Research Overview

The sawtooth pattern is that of a "slow" regulatory variable which modulates the fast bursting patterns. Square wave bursting is important since the pancreatic beta cells exhibit this type of electrical behavior. In particular, the rate at which the cells secrete insulin has been strongly correlated to the duration of the active phase. Such periodic oscillations are interesting dynamically since they represent multidimensional limit cycles which can be constructed using singular perturbation techniques (including averaging). The particular model describing the oscillation above has two "fast" variables and one "slow" variable. The periodic orbit of the associated autonomous system is therefore a closed orbit in R³. As with many systems which exhibit bursting, the differential equations contain a small parameter and the bursting solution(s) can be described asymptotically in terms of it's slow and fast subsystem (SS) and (FS), respectively. In the silent phase, the solution tracks a one dimensional  slow manifold (curve) in R³. In the active phase, the solution tracks a different slow manifold (I call it the Averaged Fast Subsystem or AFS) derived using a family of period solutions of (FS). Escape from the active phase typically occurs through a homoclinic bifurcation which can be located using Melnikov theory in some models.

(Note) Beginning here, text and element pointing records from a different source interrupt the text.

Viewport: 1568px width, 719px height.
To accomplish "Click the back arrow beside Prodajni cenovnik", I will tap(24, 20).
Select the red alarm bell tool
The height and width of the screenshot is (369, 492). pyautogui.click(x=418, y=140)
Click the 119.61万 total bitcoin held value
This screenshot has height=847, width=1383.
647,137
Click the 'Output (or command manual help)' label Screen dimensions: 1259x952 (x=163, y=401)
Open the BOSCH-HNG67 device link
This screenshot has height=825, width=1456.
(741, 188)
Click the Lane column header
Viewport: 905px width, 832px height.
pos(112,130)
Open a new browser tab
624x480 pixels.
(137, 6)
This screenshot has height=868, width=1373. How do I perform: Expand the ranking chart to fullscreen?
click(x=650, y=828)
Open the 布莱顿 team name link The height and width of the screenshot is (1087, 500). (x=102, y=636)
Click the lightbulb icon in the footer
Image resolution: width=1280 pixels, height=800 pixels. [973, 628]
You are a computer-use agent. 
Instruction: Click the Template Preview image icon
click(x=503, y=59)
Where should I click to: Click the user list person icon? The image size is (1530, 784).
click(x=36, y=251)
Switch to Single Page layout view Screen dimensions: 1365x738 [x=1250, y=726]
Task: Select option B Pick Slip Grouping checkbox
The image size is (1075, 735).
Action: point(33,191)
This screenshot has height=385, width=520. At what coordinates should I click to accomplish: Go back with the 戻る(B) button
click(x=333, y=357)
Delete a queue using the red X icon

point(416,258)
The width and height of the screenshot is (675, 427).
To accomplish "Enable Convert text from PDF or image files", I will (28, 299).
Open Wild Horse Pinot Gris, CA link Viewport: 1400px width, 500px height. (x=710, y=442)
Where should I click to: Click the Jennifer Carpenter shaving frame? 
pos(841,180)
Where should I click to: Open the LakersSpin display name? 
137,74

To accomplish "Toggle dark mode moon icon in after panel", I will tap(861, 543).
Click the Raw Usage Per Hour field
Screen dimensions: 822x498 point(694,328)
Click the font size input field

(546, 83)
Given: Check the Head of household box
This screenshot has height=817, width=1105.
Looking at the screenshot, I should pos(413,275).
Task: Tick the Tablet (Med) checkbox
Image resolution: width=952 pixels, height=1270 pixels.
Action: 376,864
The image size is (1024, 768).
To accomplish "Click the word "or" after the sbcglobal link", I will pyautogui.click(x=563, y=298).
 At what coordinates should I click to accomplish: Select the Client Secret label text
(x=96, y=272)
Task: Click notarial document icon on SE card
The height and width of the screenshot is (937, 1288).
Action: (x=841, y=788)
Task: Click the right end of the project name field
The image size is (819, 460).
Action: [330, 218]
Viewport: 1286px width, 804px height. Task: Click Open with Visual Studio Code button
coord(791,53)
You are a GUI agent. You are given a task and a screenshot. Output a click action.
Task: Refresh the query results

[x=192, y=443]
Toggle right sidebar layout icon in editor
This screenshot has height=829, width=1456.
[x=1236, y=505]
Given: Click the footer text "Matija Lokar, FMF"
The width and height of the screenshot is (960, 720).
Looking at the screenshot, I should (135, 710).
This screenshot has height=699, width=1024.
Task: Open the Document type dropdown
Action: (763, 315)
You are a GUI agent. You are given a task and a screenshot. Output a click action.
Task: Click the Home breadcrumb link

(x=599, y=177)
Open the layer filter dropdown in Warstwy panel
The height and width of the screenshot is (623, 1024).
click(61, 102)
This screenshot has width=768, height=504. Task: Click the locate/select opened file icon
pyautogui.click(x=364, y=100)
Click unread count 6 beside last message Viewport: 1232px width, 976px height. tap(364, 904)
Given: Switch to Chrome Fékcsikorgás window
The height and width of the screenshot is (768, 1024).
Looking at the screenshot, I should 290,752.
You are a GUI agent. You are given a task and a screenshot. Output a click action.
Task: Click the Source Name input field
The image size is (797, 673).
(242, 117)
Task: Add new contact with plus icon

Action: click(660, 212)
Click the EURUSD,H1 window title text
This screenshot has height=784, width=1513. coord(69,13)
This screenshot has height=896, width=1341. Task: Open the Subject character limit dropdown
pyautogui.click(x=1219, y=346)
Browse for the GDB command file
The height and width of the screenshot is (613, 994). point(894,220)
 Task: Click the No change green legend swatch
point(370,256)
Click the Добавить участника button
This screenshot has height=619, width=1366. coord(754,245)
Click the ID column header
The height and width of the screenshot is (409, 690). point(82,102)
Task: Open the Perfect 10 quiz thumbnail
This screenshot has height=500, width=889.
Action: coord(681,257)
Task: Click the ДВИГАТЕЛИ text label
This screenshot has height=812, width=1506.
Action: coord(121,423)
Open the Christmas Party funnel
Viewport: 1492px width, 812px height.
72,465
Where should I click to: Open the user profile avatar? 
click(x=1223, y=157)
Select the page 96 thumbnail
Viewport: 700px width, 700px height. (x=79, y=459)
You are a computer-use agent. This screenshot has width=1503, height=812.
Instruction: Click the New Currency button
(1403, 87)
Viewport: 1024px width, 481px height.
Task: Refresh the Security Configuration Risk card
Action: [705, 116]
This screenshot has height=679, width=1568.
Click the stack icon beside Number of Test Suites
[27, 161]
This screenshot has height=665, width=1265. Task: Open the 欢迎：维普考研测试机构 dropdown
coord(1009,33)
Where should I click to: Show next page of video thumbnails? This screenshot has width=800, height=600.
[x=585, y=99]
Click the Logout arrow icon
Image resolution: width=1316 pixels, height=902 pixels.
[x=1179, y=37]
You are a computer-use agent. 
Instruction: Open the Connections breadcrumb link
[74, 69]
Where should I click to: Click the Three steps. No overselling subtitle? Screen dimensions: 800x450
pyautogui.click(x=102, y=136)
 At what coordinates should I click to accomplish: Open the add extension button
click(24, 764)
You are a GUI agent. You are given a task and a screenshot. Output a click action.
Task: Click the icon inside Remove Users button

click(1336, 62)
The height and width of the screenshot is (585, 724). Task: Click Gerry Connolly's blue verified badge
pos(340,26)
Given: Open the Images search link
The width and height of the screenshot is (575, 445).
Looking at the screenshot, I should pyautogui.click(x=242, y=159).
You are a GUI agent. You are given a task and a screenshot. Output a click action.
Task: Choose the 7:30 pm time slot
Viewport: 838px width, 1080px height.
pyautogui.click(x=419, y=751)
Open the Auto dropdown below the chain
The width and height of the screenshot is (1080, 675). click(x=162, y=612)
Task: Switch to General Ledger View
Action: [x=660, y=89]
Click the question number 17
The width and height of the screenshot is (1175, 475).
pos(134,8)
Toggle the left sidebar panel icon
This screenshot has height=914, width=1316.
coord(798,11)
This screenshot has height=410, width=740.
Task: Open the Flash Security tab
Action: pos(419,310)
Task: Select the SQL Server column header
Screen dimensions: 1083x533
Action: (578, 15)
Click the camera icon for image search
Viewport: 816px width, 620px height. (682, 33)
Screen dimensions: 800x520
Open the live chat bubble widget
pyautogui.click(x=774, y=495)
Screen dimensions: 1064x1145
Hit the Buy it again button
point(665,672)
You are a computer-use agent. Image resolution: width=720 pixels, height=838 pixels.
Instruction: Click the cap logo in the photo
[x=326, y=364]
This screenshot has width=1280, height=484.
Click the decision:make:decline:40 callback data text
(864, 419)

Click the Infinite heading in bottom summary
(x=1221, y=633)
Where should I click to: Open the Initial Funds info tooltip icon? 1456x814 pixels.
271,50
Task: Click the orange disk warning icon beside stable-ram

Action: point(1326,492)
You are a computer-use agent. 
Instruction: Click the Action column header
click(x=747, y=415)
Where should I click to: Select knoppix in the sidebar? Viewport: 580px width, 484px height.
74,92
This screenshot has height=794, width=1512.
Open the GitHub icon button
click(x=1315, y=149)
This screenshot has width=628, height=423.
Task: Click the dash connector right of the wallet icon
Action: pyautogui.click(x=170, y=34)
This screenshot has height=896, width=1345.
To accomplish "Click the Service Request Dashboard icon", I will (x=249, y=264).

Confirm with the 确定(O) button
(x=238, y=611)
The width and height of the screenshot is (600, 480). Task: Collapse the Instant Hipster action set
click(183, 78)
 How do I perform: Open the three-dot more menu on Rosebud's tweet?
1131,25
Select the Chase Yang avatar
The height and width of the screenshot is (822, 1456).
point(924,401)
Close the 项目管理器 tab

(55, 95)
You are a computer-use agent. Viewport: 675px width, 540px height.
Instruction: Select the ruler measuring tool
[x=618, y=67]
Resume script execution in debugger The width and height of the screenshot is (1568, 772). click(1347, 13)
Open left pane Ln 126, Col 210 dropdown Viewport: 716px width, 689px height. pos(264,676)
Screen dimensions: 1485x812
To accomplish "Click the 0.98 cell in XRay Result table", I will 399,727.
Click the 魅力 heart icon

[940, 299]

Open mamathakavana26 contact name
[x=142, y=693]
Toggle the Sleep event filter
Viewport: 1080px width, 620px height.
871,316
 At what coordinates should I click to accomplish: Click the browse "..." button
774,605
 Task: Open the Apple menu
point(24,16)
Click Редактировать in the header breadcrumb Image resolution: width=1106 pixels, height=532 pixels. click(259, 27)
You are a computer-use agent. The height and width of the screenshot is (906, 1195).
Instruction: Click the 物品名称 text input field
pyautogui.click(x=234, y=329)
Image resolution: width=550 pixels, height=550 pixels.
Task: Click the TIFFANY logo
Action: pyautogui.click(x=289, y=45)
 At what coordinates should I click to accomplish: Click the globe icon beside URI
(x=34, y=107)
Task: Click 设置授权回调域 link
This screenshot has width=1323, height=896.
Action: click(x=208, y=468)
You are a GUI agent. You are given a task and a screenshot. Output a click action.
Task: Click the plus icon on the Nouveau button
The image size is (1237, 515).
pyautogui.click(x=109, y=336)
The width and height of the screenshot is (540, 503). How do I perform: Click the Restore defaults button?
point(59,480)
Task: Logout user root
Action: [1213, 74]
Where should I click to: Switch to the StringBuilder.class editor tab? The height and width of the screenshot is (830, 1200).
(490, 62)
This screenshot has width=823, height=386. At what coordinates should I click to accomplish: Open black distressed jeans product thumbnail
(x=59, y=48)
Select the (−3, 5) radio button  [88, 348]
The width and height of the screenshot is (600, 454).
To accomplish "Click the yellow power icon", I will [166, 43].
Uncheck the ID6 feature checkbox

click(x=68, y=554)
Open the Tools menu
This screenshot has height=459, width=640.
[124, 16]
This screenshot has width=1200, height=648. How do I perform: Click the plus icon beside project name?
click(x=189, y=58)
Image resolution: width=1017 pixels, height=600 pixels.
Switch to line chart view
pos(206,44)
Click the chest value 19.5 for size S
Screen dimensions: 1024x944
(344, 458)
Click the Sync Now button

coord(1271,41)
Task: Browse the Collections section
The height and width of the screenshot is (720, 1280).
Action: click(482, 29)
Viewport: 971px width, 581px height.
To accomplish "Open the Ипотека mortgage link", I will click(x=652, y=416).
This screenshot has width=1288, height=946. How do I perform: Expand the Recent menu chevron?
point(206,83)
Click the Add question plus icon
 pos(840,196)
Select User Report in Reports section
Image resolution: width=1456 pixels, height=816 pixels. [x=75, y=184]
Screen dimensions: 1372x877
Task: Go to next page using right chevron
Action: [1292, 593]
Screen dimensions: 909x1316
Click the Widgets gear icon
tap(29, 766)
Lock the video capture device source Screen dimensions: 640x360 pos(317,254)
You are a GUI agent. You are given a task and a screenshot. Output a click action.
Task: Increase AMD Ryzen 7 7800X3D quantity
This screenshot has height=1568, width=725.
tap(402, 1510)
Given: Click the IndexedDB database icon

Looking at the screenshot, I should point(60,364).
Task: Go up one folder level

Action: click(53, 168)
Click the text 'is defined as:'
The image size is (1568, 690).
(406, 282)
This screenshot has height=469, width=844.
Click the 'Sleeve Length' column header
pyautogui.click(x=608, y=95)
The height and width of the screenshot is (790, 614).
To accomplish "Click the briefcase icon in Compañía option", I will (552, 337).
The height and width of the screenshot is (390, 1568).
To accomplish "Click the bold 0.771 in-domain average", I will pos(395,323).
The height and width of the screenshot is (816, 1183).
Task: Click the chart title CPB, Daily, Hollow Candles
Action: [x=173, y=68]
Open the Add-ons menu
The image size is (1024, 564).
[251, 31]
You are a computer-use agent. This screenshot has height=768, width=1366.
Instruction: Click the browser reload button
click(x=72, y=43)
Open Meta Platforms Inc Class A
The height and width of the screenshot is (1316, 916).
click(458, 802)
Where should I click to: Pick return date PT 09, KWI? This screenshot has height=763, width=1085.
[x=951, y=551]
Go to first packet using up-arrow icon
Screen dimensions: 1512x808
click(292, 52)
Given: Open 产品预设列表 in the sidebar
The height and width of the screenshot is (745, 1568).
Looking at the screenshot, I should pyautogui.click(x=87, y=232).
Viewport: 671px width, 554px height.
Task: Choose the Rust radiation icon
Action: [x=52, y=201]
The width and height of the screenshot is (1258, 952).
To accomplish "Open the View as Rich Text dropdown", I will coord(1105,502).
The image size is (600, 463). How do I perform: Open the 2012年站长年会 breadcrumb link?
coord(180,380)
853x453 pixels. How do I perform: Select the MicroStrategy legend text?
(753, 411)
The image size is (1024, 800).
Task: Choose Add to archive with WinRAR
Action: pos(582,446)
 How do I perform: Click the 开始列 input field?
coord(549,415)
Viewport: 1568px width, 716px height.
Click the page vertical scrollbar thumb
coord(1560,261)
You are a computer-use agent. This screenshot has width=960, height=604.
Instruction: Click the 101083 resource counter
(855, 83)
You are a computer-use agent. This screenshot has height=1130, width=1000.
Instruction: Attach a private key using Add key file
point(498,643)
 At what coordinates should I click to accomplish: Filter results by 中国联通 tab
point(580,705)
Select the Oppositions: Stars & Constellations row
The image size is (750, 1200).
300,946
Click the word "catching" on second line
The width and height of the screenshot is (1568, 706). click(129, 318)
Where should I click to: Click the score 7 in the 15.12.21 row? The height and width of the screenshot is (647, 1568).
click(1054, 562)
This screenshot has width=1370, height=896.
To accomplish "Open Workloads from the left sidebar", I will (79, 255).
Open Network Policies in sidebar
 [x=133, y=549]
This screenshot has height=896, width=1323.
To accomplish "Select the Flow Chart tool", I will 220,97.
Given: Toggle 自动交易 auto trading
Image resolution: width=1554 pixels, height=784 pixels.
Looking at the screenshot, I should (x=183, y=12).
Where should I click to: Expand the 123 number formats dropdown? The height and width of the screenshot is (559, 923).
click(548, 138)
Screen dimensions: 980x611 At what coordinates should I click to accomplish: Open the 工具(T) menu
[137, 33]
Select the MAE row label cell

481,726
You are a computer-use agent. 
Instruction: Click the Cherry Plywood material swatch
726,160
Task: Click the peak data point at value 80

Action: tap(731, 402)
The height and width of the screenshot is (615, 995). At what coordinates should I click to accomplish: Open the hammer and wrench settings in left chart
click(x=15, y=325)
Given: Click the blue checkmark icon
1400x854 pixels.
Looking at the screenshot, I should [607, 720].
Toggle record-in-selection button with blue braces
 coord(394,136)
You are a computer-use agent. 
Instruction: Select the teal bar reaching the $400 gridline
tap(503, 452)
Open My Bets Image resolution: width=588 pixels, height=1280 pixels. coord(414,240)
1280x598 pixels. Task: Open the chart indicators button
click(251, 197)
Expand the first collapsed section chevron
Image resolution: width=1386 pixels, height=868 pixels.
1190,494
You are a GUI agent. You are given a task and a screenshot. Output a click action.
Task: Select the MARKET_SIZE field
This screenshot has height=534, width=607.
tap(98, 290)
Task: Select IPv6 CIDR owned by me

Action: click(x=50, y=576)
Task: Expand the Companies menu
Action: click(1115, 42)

Classification of Bursters:

Below is a figure illustrating how bursters can be classified in terms of the fast parameters (each axis). The lines A-D separate regions describing i) where (FS) equilibria are stable, ii) what their locations are, iii) where Hopf points are, iv) their criticality and v) paremeter values for which homoclinic bifurcations of (FS) exist. Different types of bursters exist in regions bounded by these lines. The shaded region indicates parameter pairs where square-wave bursting (see above) solutions exist. For details, see the 1994 SIAM paper listed in my VITA. What is siginificant about this type of research is that not only are there many different types of bursting oscillations but they are all observed in electrophysiology experiments in nerves, endocrine system cells and muscle. That only two parameters are need to characterize all (relevant) types suggests to me that only a few genetic markers are needed for organisms to develop the correct "burster" with the right dynamics for each organism physiological subsystem. Bursters are thought to control dynamics on time scales of seconds within organisms. They are natural "clocks" and bridge the time barriers of nerve action potentials (msec) and endocrine system physiology (minutes-months).